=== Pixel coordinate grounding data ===
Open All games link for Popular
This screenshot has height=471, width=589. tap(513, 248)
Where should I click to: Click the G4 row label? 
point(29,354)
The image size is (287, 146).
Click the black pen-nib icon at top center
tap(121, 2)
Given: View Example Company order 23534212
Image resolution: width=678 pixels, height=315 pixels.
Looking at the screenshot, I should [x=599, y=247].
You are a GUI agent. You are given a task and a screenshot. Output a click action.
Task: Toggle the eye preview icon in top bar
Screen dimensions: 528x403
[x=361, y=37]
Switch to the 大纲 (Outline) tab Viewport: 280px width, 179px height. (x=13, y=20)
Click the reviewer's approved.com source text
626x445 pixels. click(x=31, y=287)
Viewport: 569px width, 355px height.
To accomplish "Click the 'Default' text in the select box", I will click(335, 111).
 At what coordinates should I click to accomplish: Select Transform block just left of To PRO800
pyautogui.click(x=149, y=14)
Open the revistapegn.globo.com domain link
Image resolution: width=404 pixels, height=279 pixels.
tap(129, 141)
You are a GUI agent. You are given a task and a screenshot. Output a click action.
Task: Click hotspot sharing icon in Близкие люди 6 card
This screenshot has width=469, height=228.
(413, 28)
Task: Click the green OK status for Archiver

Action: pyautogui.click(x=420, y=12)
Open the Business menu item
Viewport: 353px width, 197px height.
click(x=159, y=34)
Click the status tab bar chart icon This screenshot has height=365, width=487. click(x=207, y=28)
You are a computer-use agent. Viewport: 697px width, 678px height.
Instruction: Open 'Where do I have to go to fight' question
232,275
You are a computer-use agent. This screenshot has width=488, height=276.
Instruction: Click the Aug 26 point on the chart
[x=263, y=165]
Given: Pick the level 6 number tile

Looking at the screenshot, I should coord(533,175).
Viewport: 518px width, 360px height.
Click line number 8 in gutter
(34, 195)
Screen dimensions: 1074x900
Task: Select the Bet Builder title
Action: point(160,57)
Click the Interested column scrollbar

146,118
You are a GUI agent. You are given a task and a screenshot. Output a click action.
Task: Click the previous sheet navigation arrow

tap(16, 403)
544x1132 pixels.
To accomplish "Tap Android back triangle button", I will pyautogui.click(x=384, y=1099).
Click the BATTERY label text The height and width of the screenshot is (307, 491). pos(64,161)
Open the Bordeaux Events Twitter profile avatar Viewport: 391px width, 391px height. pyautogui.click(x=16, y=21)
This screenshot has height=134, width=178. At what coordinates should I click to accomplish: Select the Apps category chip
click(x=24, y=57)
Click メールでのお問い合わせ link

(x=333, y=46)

=== To do ===
Write the entries out again, exactly and completely.

=== Output below ===
Open All games link for Popular
This screenshot has height=471, width=589. tap(513, 248)
Where should I click to: Click the G4 row label? 
point(29,354)
The image size is (287, 146).
Click the black pen-nib icon at top center
tap(121, 2)
Given: View Example Company order 23534212
Image resolution: width=678 pixels, height=315 pixels.
Looking at the screenshot, I should [x=599, y=247].
You are a GUI agent. You are given a task and a screenshot. Output a click action.
Task: Toggle the eye preview icon in top bar
Screen dimensions: 528x403
[x=361, y=37]
Switch to the 大纲 (Outline) tab Viewport: 280px width, 179px height. (x=13, y=20)
Click the reviewer's approved.com source text
626x445 pixels. click(x=31, y=287)
Viewport: 569px width, 355px height.
To accomplish "Click the 'Default' text in the select box", I will click(335, 111).
 At what coordinates should I click to accomplish: Select Transform block just left of To PRO800
pyautogui.click(x=149, y=14)
Open the revistapegn.globo.com domain link
Image resolution: width=404 pixels, height=279 pixels.
tap(129, 141)
You are a GUI agent. You are given a task and a screenshot. Output a click action.
Task: Click hotspot sharing icon in Близкие люди 6 card
This screenshot has width=469, height=228.
(413, 28)
Task: Click the green OK status for Archiver

Action: pyautogui.click(x=420, y=12)
Open the Business menu item
Viewport: 353px width, 197px height.
click(x=159, y=34)
Click the status tab bar chart icon This screenshot has height=365, width=487. click(x=207, y=28)
You are a computer-use agent. Viewport: 697px width, 678px height.
Instruction: Open 'Where do I have to go to fight' question
232,275
You are a computer-use agent. This screenshot has width=488, height=276.
Instruction: Click the Aug 26 point on the chart
[x=263, y=165]
Given: Pick the level 6 number tile

Looking at the screenshot, I should coord(533,175).
Viewport: 518px width, 360px height.
Click line number 8 in gutter
(34, 195)
Screen dimensions: 1074x900
Task: Select the Bet Builder title
Action: point(160,57)
Click the Interested column scrollbar

146,118
You are a GUI agent. You are given a task and a screenshot. Output a click action.
Task: Click the previous sheet navigation arrow

tap(16, 403)
544x1132 pixels.
To accomplish "Tap Android back triangle button", I will pyautogui.click(x=384, y=1099).
Click the BATTERY label text The height and width of the screenshot is (307, 491). pos(64,161)
Open the Bordeaux Events Twitter profile avatar Viewport: 391px width, 391px height. pyautogui.click(x=16, y=21)
This screenshot has height=134, width=178. At what coordinates should I click to accomplish: Select the Apps category chip
click(x=24, y=57)
Click メールでのお問い合わせ link

(x=333, y=46)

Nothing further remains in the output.